After northern Wisconsin was cleared by commercial loggers early in
the twentieth century, enthusiastic promoters and optimistic
settlers envisioned transforming this "cutover" into a land of
yeoman farmers. Here thousands of families-mostly immigrants or
second-generation Americans-sought to recreate old worlds and build
new farms on land that would come to be considered agriculturally
worthless. In the end, they succumbed not to drought or soil
depletion but to social and political pressures from those who
looked askance at their way of life.
"Farming the Cutover" describes the visions and accomplishments
of these settlers from their own perspective.

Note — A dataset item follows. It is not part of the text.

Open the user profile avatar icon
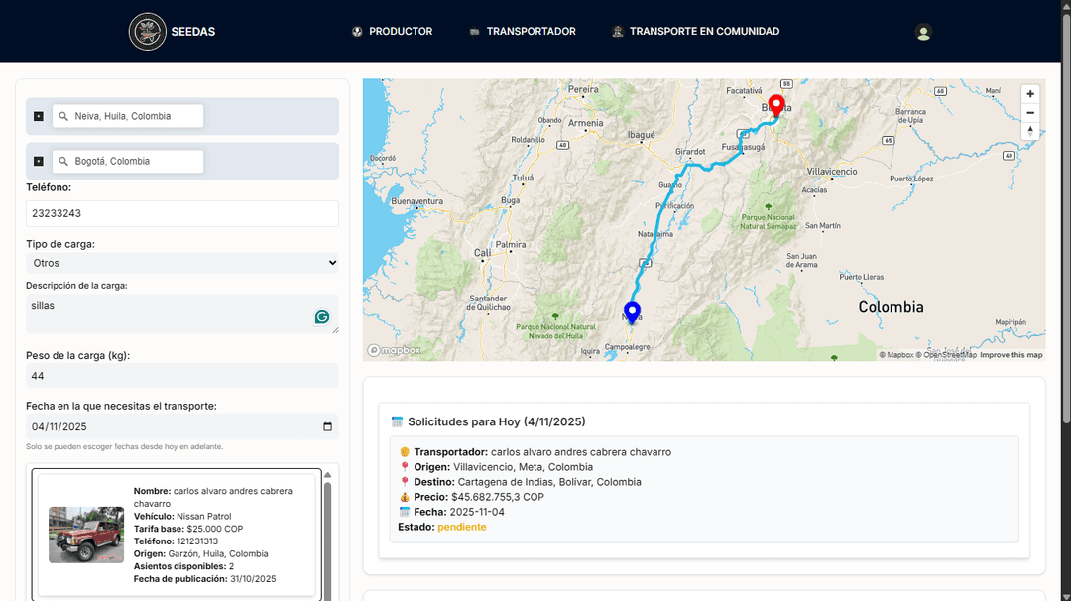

People of the cutover
managed to forge lives relatively independent of market pressures;
and for this they were characterized as backward by outsiders and
their part of the state was seen as a hideout for organized crime
figures. State and federal planners, county agents, and agriculture
professors eventually determined that the cutover could be
engineered and the lives of its inhabitants improved. By 1940, they
had begun to implement public policies that discouraged farming and
they eventually decided that the region should be depopulated and
the forests replanted.
By exploring the history of an eighteen-county region, Robert
Gough illustrates the travails of farming in "marginal" areas. He
juxtaposes the social history of the farmers with the opinions and
programs of the experts who sought to improve the region, and shows
how what occurred in the Wisconsin cutover anticipated the sweeping
changes that would transform American agriculture after World War
II. "Farming the Cutover" is a readable story of the hopes and
failures of people who struggled to build new lives in an
inhospitable environment. It makes an important counterpoint to
Turnerian myths and the more commonly-told success stories of
farming history.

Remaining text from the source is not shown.